Thomas Cromwell was for a time Henry VIII's right hand man. He helped bring about the fall of Catherine of  Aragon and the marriage to Anne Boleyn, and then he engineered Boleyn's fall so Henry could marry Jane Seymour. He also helped bring about Henry's break from Rome and the reformation of the English church. For all of this he has been intensely controversial ever since. For some reason much of the hatred that belongs to Henry devolved instead on his servant Cromwell, who became the classic wicked adviser. He was therefore a bold choice to make the hero of a major novel. But it works brilliantly. Wolf Hall follows Cromwell's rise to greatness, from blacksmith's son to soldier to Cardinal Wolsey's "man of business," and thence into Henry's service when Wolsey fell.
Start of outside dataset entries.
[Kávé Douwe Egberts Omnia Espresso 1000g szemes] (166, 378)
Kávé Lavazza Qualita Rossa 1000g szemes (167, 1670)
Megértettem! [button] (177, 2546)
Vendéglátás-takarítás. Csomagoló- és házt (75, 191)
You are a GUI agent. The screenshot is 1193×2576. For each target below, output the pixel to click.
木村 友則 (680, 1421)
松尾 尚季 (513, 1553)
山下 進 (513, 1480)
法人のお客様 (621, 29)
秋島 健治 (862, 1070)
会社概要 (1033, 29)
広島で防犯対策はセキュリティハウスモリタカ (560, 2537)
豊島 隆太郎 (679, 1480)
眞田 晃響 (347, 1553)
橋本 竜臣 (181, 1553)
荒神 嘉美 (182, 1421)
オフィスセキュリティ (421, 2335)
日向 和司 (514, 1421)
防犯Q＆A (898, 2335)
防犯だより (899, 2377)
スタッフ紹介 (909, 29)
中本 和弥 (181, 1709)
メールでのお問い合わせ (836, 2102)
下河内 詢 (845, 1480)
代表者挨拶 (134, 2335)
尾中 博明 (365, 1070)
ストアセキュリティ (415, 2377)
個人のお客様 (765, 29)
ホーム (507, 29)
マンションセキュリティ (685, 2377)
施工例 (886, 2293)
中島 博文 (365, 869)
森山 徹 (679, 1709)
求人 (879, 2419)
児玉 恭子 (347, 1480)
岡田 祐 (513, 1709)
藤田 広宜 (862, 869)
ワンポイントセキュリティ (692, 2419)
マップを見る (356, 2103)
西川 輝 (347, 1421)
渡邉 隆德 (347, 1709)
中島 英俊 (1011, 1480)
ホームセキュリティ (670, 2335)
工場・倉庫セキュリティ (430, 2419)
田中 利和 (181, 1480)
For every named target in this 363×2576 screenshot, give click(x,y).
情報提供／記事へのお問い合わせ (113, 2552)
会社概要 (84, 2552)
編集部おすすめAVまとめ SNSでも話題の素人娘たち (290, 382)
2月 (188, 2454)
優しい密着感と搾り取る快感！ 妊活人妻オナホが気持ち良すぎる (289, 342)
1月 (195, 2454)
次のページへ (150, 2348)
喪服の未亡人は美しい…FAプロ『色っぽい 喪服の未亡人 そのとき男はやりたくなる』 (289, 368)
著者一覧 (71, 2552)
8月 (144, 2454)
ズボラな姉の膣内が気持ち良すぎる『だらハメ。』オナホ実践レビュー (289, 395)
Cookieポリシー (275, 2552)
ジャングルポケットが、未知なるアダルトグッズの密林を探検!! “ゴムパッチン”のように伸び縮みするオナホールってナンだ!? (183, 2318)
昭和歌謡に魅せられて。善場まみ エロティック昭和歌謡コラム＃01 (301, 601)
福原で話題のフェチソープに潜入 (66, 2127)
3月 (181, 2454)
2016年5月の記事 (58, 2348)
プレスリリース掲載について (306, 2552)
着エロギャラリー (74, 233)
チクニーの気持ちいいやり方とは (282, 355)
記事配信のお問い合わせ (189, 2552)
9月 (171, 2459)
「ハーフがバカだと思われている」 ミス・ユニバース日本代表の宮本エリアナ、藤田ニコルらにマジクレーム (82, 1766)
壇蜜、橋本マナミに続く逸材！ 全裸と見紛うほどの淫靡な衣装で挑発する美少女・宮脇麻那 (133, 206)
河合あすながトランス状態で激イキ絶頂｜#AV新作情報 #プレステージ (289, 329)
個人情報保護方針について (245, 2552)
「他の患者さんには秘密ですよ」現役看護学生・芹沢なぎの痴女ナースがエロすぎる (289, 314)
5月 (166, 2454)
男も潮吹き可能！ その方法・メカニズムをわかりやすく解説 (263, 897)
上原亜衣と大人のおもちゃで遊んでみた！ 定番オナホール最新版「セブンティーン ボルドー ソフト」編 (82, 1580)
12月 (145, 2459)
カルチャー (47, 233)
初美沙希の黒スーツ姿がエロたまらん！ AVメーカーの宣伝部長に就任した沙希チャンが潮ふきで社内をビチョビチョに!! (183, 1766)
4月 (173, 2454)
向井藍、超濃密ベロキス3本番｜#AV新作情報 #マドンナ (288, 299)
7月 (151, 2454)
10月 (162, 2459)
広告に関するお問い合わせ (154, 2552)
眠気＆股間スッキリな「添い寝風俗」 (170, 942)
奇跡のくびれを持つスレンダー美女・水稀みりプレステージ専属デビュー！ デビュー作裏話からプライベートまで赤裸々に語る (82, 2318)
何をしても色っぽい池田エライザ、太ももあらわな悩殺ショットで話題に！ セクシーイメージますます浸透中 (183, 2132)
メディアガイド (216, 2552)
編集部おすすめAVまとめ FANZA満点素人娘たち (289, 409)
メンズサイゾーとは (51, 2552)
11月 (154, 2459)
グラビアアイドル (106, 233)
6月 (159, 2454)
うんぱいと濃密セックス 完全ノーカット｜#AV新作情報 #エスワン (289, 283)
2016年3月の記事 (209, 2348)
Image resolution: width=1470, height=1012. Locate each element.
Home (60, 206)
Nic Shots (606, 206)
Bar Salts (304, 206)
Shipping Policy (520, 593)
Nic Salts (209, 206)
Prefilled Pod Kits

Bring Up the Bodies finds Cromwell at the height of his wealth and power, gathering more and more of the English government into his hands, managing the dissolution of smaller and more corrupt monasteries to the profit of the king and his friends, and watching anxiously for Anne Boleyn to bear the son that was the whole point of her marriage to Henry. When Anne fails in this duty and Henry tires of her, a new crisis overtakes the court, and Cromwell must find his way through it.

I gather that Mantel plans a third book, following Cromwell to his fall and execution. I cannot decide if I like this idea or not. I would love more of her Cromwell and her England, but I have come to know her Cromwell better than I have ever known any fictional character, and though he is a grasping thug, his death would still sadden me. His world -- his family, his friends, his allies and enemies, his thoughts and schemes, his his houses and furniture -- has become mine, for many joyful hours.

1 comment:

Dosti said...

review If there ever was a sequel, this is it. It draws heavily form the prequel (even tiny details you thought inconsequential and irritating then), maintains the tone style pace and form, and yet maintains an identity enough to capture and make the new reader (unknown to the prequel) comfortable.
Hillary Mantel has nicely wrapped up, staged and done justice to the historical nature of the destruction of Anne Boleyn, and all that the prequel was building up to (That becoming noticeable only in hindsight).

Another point that i appreciated about this was the correction of sorts that was done to the pronoun confusion in Wolf Hall (i.e. all the 'he' is referred to Cromwell by default) by marking a 'He, Cromwell, says/ thinks etc...', especially in places more prone to confusion.